Jetting during oblique impacts of spherical impactors

TL;DR

This study uses simulations to analyze how impact angle influences jetting during oblique impacts, revealing that oblique impacts generally produce more jetted ejecta than vertical impacts, with the origin of ejecta depending on impact angle.

Contribution

It provides new insights into the dependence of jetting behavior on impact angle and impact velocity using detailed shock physics simulations.

Findings

Oblique impacts produce more jetted ejecta than vertical impacts.

The origin of jetted material varies with impact angle.

Jetted materials are distributed downrange of the impactor.

Abstract

During the early stages of an impact a small amount material may be jetted and ejected at speeds exceeding the impact velocity. Jetting is an important process for producing melt during relatively low velocity impacts. How impact angle affects the jetting process has yet to be fully understood. Here, we simulate jetting during oblique impacts using the iSALE shock physics code. Assuming both the target and impactor have the same composition (dunite), we examine the jetted material which exceeds the impact velocity. Our results show that oblique impacts always produce more jetted ejecta than vertical impacts, except for grazing impacts with impact angles $< 15^{\circ}$. A 45$^{\circ}$ impact with an impact velocity of 3 km/s produces jetted material equal to $\sim$ 7 \% of the impactor mass.

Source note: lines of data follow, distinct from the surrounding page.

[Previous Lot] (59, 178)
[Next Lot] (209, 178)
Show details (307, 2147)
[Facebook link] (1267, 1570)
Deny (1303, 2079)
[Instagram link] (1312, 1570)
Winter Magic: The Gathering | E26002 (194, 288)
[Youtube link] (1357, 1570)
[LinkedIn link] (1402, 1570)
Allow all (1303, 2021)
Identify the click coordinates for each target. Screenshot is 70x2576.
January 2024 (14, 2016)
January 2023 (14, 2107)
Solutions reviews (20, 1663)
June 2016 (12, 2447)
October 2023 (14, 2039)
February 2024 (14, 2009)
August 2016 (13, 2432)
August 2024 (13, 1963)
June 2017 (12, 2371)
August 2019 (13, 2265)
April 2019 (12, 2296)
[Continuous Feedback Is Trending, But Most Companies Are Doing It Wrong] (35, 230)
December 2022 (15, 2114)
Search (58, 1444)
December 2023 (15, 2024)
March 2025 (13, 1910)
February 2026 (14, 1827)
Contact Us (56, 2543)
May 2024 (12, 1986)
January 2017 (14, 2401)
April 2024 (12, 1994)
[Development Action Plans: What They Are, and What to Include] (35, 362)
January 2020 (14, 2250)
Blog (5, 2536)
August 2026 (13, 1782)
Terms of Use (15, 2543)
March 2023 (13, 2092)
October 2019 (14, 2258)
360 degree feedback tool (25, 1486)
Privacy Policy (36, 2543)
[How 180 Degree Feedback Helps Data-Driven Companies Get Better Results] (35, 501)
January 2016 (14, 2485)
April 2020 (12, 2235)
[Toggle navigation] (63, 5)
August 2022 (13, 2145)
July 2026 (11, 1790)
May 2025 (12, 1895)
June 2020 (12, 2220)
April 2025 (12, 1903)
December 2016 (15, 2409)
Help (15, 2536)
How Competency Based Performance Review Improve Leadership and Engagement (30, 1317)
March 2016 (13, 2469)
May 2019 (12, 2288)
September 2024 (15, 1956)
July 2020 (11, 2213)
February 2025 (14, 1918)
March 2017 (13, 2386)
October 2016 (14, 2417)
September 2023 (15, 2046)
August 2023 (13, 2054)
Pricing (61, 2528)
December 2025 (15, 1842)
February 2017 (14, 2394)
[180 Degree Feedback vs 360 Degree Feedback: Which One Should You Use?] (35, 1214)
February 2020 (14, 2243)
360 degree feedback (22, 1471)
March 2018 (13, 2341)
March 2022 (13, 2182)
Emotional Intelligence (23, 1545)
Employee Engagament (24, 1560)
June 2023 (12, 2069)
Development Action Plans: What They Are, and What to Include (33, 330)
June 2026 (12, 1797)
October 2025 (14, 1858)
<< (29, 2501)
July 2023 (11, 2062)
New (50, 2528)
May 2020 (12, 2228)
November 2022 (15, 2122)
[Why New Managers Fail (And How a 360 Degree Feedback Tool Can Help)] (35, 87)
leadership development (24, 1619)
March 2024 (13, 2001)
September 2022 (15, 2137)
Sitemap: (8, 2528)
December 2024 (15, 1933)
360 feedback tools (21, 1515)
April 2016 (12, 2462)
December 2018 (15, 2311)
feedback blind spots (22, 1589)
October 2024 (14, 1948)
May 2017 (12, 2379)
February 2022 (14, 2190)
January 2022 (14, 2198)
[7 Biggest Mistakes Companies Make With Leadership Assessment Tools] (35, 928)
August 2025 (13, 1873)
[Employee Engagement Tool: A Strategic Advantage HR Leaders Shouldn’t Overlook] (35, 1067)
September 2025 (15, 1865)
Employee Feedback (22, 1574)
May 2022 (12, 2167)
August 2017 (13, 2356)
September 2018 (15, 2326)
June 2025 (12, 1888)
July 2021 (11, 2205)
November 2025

This is 6 times the jetted mass produced by a vertical impact with similar impact conditions. We also find that the origin of jetted ejecta depends on impact angle; for impact angles less than 45$^{\circ}$, most of the jet is composed of impactor material, while at higher impact angles the jet is dominated by target material. Our findings are consistent with previous experimental work. In all cases, jetted materials are preferentially distributed downrange of the impactor.